In talking with CIOs trying to support the emergence of these kinds of networks, most of their time is not spent on the technical aspects of HIE technology (though certainly, much of their budget is spent on this). What actually consumes most CIO time is managing the relationships. It is getting the various parties, who have traditionally seen each other as adversaries competing for their own slice of the pie, to want to cooperate. Data exchange can be built, technically, much more easily when the parties involved actually see the value and want to work together.
“Relationship management,” then, is the biggest challenge for HIEs. Even within a given coordinated network, moving beyond the competitive and possibly adversarial tradition (the local health care politics) is where much effort is being focused. If done right, the network (ACO, PCMH, IPA, or whatever form it takes) will be poised for success. Technology is a result of the relationships involved, though it can also facilitate the relationship moving forward.
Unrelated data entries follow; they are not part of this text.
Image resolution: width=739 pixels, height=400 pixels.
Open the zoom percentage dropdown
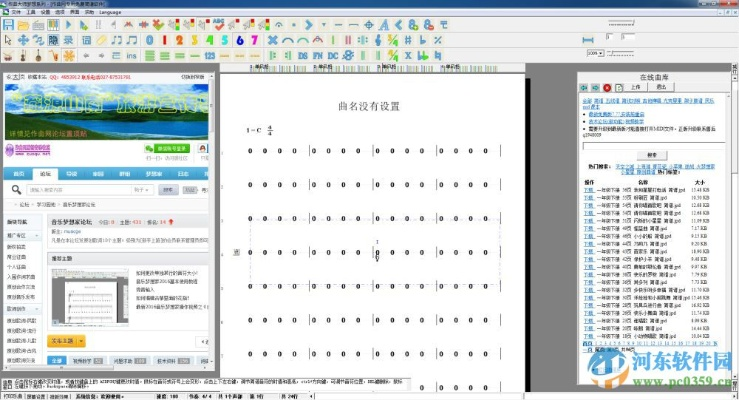tap(597, 52)
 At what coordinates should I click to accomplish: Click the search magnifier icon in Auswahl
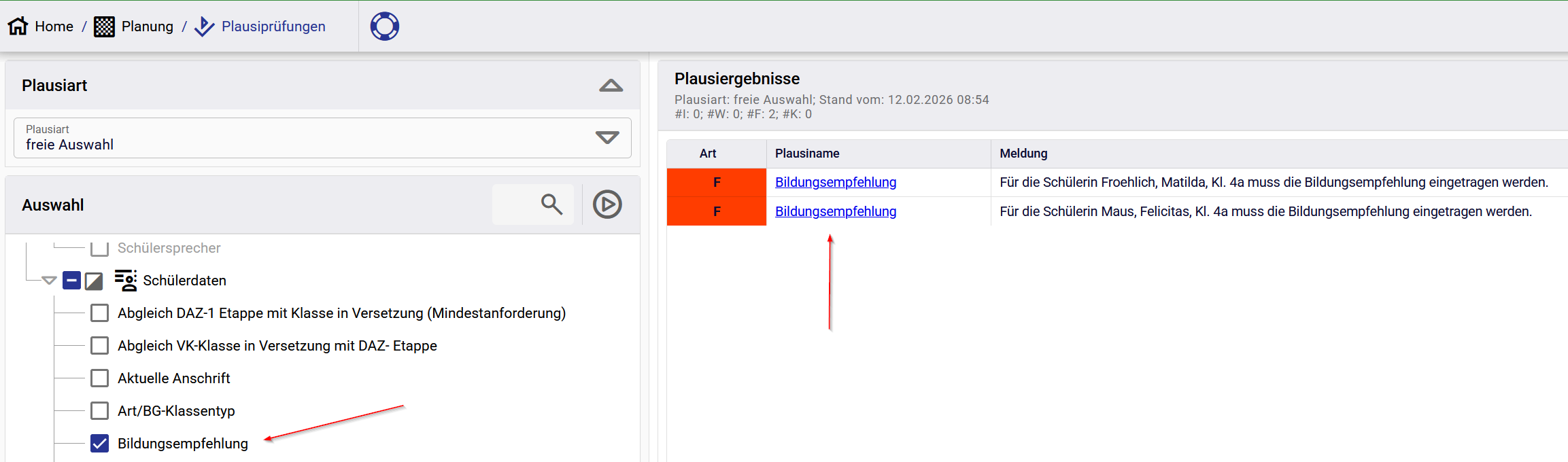[x=551, y=205]

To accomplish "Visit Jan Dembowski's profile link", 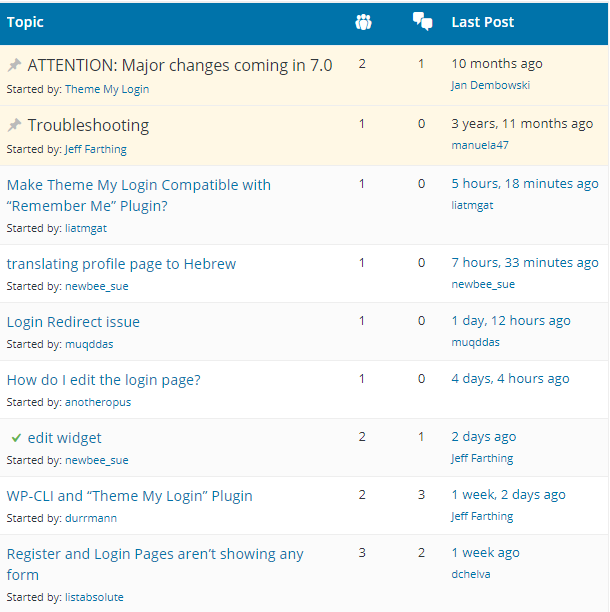I will coord(490,85).
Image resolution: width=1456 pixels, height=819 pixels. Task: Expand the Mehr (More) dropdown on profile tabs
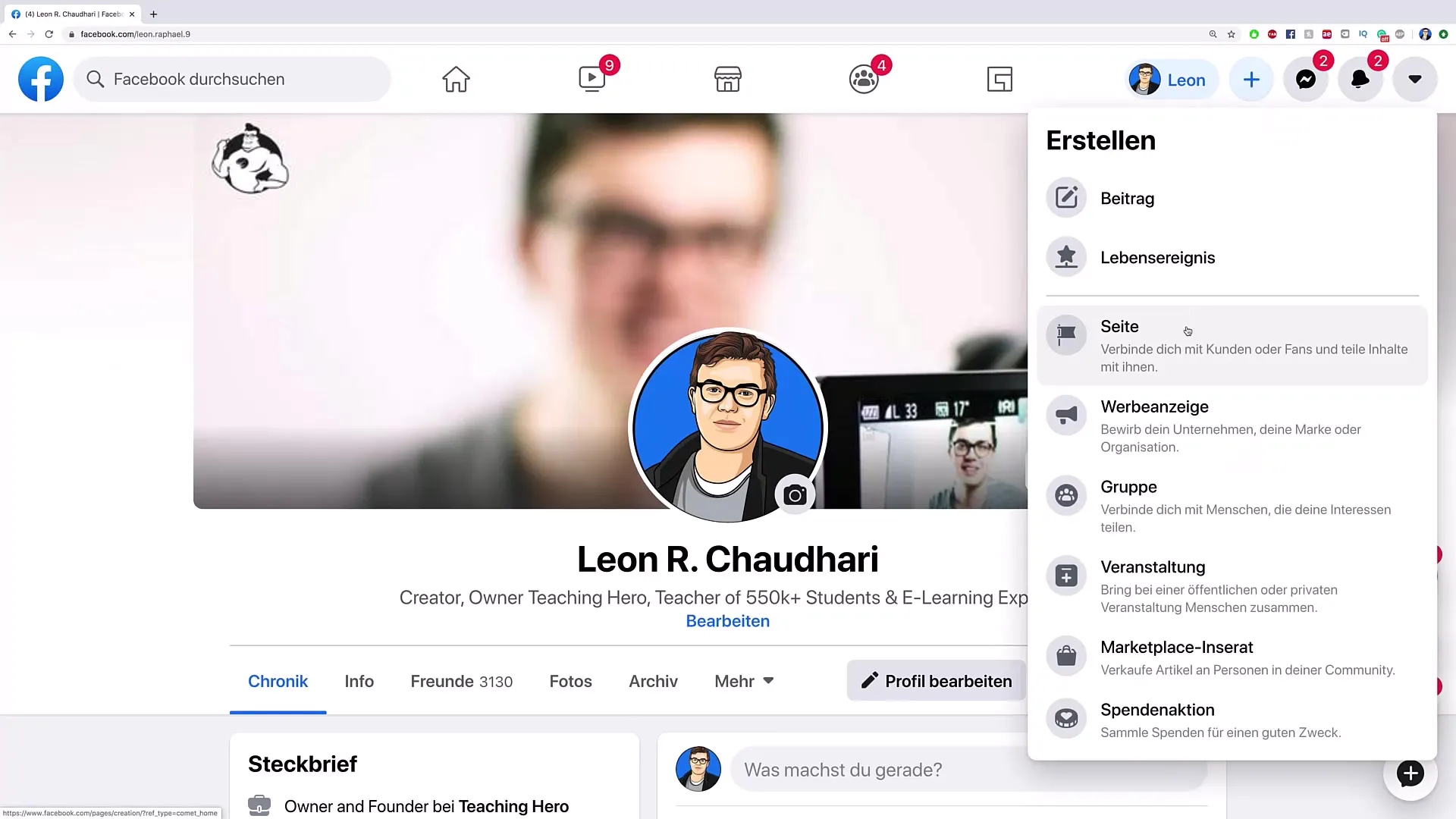tap(744, 681)
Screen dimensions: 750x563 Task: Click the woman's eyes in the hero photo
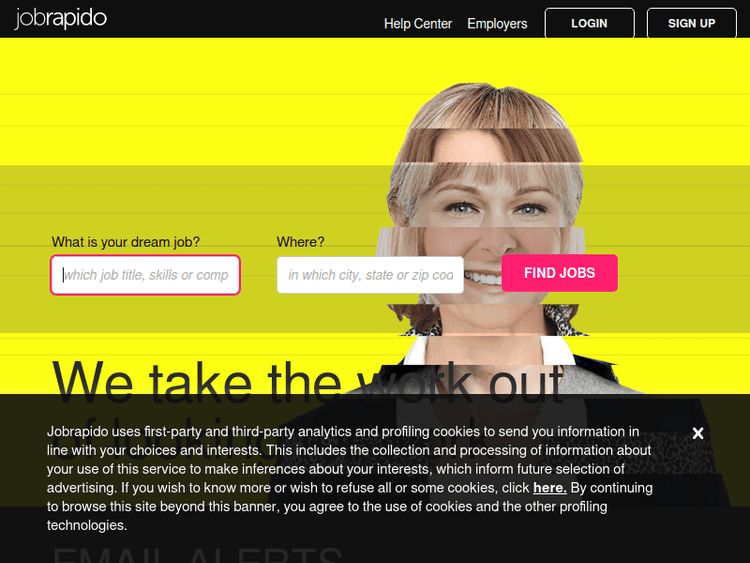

This is also the biggest reason why regional and statewide government-supported HIEs, as envisioned in the 2009 ARRA legislation that gave rise to Meaningful Use, have experienced slow adoption. Why should competitive entities want to cooperate? They may do so reluctantly, if forced, but don’t have much motivation for doing so given their market incentives. What we have seen, on the other hand, is that ACOs and efforts like them are driving HIE technology within private networks – this is where the relationships issues are hammered out, and technology evolves. This is where the HIE-supporting vendor marketplace is growing.
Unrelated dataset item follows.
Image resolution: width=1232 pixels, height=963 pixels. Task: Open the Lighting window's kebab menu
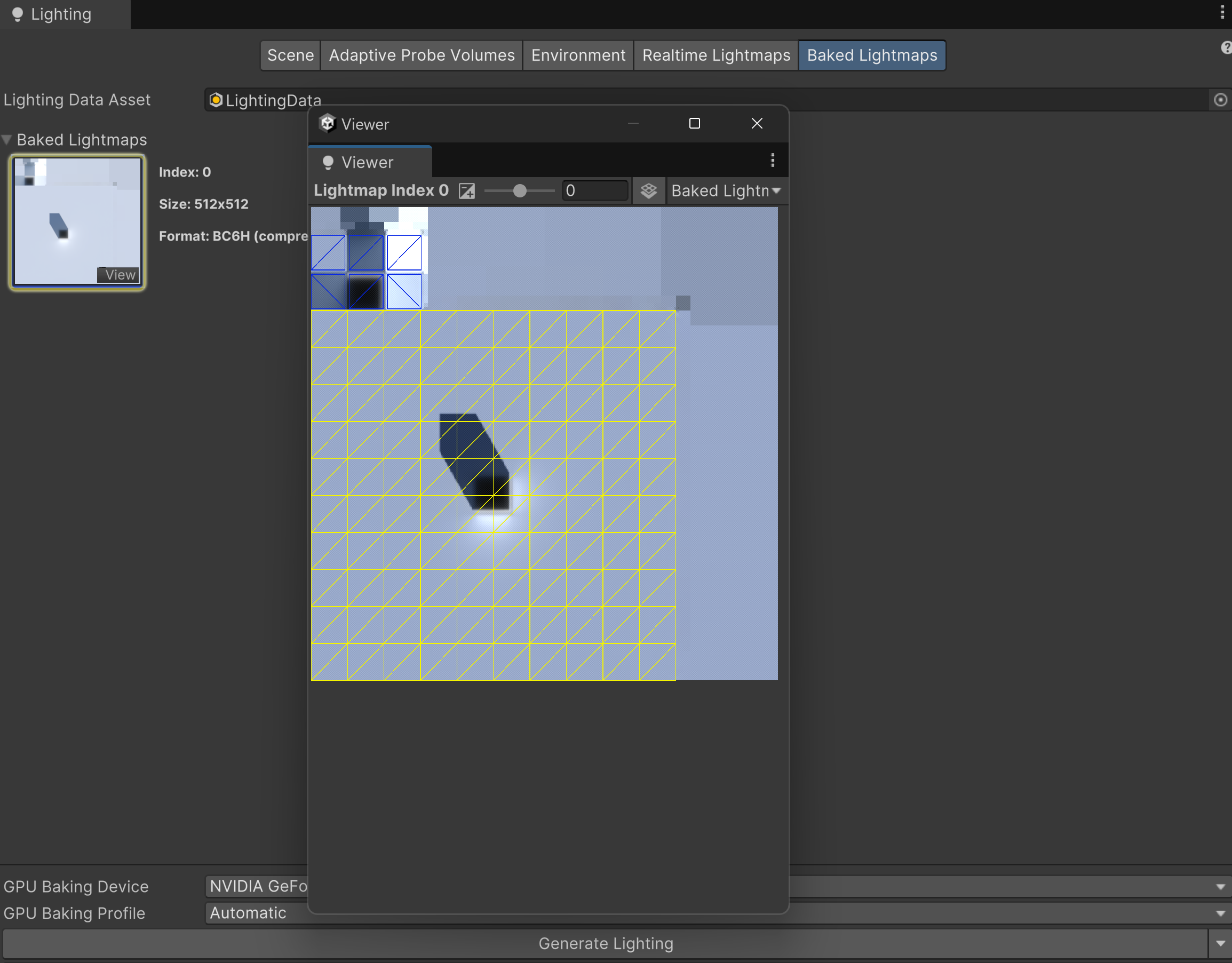(1222, 12)
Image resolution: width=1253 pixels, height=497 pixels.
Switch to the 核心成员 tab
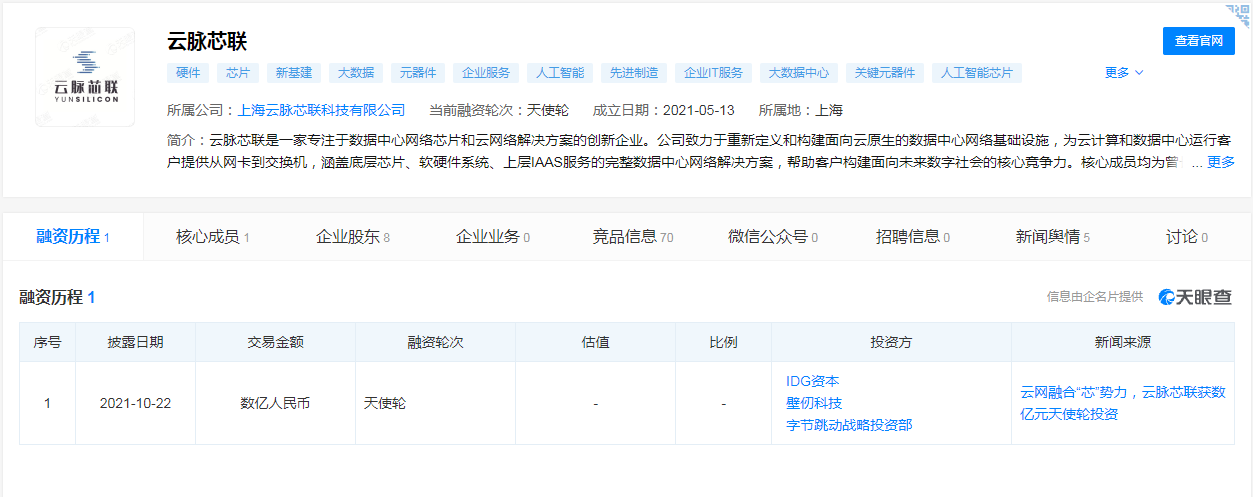click(212, 237)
In the next 1 or 2 years, we will likely see maturation of delivery networks, and the HIE technology needed by them. A “stage 2” issue will be the question of how (or even if) these internally-functioning and -efficient networks cooperate with each other. Will the regional HIEs, as envisioned by ARRA, be simply where ACOs/PCMHs/coordinated networks talk to each other? Will those technology needs be different (simpler) than what is needed within an ACO? We will only be able to answer that question well once we have built out experience with “stage 1” – creating coordinated delivery networks that use internal private HIE technology.
Robert Rowley
Dr. Rowley is a practicing family physician and healthcare information technology consultant. From its inception through 2012, Dr. Rowley had been Practice Fusion’s Chief Medical Officer, having created the underlying technology in his own practice, and using that as the original foundation of the Practice Fusion web-based EHR. Dr. Rowley brings a depth of experience and expertise in health care as well as health IT, having been in clinical practice for 30 years, including experience as a Medical Director with Hill Physicians Medical Group and as a developer of the early EMR system Medical ChartWizard. His family practice in Hayward, CA has functioned without paper charts since 2002.